対象テキスト:
#####

WUG事前インタビュー① 長尾佳音/FISUワールドユニバーシティゲームズ

2025.07.16

 7月16~27日にかけて、FISUワールドユニバーシティゲームズ(WUG)がドイツで開催される。2年ごとに開催され、学生を対象にした国際総合競技大会である今大会。競泳競技には、明大水泳部から5人、ヘッドコーチに佐野秀匡監督が選出された。WUGに挑む選手たちの思いとは。
 今回は100メートル自由形、200メートル自由形、4×200メートルフリーリレーに出場する長尾佳音女子部主将(営4=武蔵野)のインタビューをお届けする。

(この取材は7月1日に行われたものです)

――合宿を振り返っていかがですか。
 「最近では早慶戦に参加させていただきました。そこで本番前の最後の試合という感じだったので、課題を明確にできた合宿期間だったかなと思います」

――見つかった課題とは何でしょうか。
 「私の強みとして、レースの最後のラストスパートという部分があるので、200メートルだと50メートルの3本目のところであったり、400であると100の三つ目のところのラップをもうちょっと上げられるといいですね。最終的なタイムも今回は自己ベストに届かなかったんですけど、ラストを上げられると更新できるかなというふうに思います」

――2次合宿だったと思いますが、1次合宿はどのくらいの期間行われていたのでしょうか。
 「1次合宿は1週間ぐらいあったと思います」

――合宿の間、多くの選手と長く過ごしたと思いますが、情報共有など交流はされましたか。

#####

提供資料:
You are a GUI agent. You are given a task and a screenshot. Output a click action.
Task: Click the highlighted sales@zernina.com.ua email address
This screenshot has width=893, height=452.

#####

問題 1:
長尾選手のインタビュー記事から、長尾選手がWUGで出場する種目をすべて挙げてください。
問題 2:
次の(a)〜(c)が長尾選手のインタビュー記事の内容と一致するか、それぞれ「はい」か「いいえ」で答えてください。判断の根拠となる記事中の語句もそのまま引用してください。
(a) WUGは2年ごとに開催される。
(b) 明大水泳部からは3人の選手が選出された。
(c) 1次合宿はおよそ1週間行われた。
問題 3:
長尾選手のインタビュー記事の続きを書き進めてください。最後の質問への回答から始めてください。
提供資料の各行は、ここでは使用しません。

解答 1:
100メートル自由形、200メートル自由形、4×200メートルフリーリレー

解答 2:
(a) はい。「2年ごとに開催され」
(b) いいえ。「明大水泳部から5人」
(c) はい。「1次合宿は1週間ぐらいあったと思います」

解答 3:
 「結構全体的に、男子の選手とも女子の選手とも話しました。今回試合があったので、レースに行く時の声かけをして、チームの雰囲気を良くしようというのがチームとしてありました。いろいろな選手とできるだけレース前に声かけ合ったりしました」

――日本チーム全体としてのカラーはありますか。
 「世界をたくさん経験してるベテラン選手が意外と少なくて。フレッシュで、勢いのある選手が多いです。今回の試合でもベストを更新している選手が多かったり、チャレンジャーで勢いのある選手が多いチームかなと思います」

――その中でも特に勢いのある選手を挙げるとしたらどなたでしょうか。
 「女子の選手で言うと、背泳ぎの澤響花選手(青学大)です。日本選手権からも出場種目全てで自己ベストを出していて、その後の試合でもずっと自己ベストにほぼ近いようなタイムで泳いでいました。好調をずっと長い期間キープしていて、勢いがあるなと感じました」

――長尾選手個人の話に移ります。現在の調子を教えてください。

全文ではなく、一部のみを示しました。